The financier’s lawsuit went to trial first. After about two weeks of testimony, the judge ruled the farmers were the sole owners of the land and that the Option was of no effect. Later, the farmers’ case was tried. The financier raised a number of defenses, including that by electing to rescind the Option contract in the first case, the farmers could not receive money damages in the second case.
The jury found in the farmers’ favor and awarded them $774,000 in total damages. The financier appealed to the Wisconsin Court of Appeals, which reversed the damage award. We asked for review by the Wisconsin Supreme Court. The Supreme Court accepted the case and found in the farmers’ favor. The Supreme Court’s decision clarified important legal standards in Wisconsin in three areas: (1) whether a person can obtain both rescission of a contract and damages (“election of remedies”); (2) whether a person can bring a separate lawsuit on the same facts on which they have already been sued (“permissive vs. mandatory counterclaims”); and (3) whether damages beyond those called for in a contract can be awarded where fraud led to the signing of the contract (“the fraud in the inducement exception to the economic loss doctrine”). More importantly, the farmers’ damage verdict was reinstated, and they were able to keep their family farm.

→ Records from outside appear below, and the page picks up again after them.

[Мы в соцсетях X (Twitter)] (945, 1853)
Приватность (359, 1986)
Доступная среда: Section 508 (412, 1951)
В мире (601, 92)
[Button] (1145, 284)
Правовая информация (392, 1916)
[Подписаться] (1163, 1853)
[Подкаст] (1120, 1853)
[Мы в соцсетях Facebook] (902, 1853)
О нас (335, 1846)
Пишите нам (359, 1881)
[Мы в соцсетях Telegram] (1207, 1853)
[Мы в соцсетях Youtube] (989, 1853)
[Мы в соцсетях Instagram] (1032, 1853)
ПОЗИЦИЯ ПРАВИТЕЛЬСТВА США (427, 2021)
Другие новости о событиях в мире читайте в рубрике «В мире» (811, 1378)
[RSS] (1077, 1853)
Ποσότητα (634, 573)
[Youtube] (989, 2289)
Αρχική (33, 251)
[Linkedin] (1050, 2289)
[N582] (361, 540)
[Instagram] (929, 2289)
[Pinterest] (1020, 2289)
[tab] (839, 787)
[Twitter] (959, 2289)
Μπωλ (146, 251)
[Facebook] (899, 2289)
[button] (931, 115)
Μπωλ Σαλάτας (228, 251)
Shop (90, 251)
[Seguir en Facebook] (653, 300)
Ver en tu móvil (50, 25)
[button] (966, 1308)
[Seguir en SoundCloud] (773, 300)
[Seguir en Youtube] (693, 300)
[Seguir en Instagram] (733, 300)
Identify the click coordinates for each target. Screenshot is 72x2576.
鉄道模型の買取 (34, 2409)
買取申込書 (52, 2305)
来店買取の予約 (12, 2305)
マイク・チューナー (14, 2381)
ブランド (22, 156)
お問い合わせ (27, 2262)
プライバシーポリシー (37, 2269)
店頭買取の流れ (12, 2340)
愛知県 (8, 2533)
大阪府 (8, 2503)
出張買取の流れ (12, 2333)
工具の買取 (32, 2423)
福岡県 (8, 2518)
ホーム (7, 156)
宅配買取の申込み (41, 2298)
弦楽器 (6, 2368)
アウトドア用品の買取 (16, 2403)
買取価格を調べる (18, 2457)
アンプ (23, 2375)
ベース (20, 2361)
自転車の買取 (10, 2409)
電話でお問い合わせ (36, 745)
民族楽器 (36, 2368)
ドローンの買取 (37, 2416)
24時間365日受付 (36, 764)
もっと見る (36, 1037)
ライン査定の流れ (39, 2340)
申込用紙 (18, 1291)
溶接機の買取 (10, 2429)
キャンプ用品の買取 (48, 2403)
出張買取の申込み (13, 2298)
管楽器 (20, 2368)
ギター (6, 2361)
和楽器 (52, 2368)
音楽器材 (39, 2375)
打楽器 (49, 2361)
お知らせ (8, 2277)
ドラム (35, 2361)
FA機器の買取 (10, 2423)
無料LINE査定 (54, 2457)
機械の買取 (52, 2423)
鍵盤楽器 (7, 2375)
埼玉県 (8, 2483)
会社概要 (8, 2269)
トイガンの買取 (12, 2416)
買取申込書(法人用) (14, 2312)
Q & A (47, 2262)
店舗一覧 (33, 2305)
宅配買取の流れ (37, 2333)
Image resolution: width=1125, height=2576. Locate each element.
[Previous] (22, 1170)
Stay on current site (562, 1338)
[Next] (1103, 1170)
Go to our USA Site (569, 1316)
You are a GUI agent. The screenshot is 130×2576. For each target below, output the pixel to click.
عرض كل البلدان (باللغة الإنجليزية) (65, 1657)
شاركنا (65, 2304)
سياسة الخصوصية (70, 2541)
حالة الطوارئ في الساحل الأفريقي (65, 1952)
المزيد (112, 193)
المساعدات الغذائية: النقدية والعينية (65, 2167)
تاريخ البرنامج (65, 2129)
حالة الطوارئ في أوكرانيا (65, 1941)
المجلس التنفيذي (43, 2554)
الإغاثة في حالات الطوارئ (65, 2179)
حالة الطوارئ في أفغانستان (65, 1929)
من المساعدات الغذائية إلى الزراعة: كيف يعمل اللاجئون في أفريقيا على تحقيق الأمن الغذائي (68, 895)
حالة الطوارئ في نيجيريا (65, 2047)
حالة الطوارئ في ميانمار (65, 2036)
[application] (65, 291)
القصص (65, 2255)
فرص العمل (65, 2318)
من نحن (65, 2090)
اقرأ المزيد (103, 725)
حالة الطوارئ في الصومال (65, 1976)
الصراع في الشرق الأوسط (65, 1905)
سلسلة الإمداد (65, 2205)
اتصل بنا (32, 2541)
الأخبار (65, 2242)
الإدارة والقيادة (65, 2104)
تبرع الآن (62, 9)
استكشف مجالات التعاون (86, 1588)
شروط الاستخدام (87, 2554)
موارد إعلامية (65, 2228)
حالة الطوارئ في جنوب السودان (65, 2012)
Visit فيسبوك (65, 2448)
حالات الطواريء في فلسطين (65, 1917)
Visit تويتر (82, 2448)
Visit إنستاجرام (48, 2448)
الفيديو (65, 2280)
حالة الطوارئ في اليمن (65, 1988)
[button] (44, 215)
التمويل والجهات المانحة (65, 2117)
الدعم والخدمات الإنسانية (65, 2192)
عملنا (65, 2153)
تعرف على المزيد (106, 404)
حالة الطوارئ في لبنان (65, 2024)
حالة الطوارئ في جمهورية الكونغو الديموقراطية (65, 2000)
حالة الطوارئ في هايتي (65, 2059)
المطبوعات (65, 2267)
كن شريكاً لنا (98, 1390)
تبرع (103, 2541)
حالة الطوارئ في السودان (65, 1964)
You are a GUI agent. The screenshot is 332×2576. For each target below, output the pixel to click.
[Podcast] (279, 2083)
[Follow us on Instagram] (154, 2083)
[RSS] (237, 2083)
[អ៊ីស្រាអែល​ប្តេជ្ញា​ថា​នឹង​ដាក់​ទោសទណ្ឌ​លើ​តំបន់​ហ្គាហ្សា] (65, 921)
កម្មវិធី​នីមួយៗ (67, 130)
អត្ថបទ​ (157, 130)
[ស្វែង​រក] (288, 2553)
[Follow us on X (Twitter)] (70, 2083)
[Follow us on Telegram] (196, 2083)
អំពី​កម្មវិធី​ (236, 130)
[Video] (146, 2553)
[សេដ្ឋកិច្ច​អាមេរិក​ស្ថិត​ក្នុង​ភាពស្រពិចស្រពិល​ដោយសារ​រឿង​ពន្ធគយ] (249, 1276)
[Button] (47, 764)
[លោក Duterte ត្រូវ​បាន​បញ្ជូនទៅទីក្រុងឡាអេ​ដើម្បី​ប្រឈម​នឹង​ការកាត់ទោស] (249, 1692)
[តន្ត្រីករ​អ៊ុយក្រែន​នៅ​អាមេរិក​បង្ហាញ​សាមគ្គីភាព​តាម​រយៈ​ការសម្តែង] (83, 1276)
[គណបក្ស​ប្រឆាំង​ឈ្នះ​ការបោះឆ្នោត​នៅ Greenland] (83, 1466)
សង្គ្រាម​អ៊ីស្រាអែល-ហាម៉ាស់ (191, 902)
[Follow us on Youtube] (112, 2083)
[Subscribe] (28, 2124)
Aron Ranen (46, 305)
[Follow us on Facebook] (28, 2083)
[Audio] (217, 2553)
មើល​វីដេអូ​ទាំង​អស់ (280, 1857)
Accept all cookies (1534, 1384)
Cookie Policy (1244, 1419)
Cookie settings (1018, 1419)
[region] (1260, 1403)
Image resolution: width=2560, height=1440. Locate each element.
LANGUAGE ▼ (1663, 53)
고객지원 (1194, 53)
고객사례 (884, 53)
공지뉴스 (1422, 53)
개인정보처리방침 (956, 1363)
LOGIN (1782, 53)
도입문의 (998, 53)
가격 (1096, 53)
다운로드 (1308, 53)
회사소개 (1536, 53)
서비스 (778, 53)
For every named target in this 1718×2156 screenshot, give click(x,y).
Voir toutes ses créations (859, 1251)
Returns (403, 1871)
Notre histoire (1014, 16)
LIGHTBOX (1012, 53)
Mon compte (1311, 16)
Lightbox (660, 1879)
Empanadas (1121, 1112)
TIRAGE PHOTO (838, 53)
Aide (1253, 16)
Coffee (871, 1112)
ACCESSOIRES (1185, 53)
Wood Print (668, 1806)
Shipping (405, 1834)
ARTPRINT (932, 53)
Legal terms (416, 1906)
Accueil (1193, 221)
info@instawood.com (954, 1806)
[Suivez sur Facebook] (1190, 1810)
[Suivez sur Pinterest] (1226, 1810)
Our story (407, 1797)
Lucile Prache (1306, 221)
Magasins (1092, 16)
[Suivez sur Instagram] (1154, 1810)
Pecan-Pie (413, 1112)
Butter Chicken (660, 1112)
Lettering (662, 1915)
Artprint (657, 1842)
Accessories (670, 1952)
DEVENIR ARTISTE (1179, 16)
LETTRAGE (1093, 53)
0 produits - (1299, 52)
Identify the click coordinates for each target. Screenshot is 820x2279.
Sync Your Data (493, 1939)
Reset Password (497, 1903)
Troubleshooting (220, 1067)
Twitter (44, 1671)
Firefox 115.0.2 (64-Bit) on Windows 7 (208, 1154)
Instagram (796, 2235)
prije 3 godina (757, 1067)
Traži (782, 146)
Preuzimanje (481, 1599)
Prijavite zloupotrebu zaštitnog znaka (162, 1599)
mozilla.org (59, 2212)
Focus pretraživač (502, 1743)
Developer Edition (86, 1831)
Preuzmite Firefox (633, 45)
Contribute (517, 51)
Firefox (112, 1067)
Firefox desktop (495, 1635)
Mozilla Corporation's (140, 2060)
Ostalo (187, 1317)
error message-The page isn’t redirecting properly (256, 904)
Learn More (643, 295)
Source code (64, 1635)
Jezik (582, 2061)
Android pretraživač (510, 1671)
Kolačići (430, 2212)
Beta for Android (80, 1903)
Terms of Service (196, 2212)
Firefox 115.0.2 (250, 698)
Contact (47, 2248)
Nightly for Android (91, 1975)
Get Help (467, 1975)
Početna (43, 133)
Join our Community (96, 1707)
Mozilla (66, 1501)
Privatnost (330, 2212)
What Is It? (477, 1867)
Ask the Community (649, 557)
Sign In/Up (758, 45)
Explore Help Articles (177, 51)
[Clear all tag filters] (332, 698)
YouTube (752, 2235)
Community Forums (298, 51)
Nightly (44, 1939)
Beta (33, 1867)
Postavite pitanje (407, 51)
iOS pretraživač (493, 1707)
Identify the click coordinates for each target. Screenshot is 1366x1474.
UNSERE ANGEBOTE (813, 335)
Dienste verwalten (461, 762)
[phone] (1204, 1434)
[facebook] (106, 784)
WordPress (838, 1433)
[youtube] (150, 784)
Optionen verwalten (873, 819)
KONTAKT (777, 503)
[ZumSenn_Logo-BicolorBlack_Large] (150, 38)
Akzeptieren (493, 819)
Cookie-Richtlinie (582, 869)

The Wisconsin Supreme Court’s decision can be read here.
Two female employees were experienced laborers for a water and sewer contractor. Their employer assigned them undesirable jobs, withheld safety equipment necessary to do their jobs, denied them basic hygiene needs and exposed them to unsafe work conditions. The female employees’ similarly situated male co-workers were not subjected to the same work conditions.
The female employees’ disparate treatment was not accidental; their supervisor made comments that they were receiving different and unfavorable treatment because they were women. When the employees complained about their work conditions and the harrassment they were experiencing, they were laid off and never returned to work.
The female employees sought Bakke Norman’s assistance to bring claims against the employer for gender discrimination, sexual harassment, retaliation and constructive discharge. The employees sought compensation, but also punitive damages, damages designed to punish the wrongdoer.
The employees’ claims were tried over three days before a jury in the federal court for the Western District of Wisconsin. The jury found in the employees’ favor on all claims. The plaintiffs were awarded a combined total of $750,000 for compensatory and punitive damages.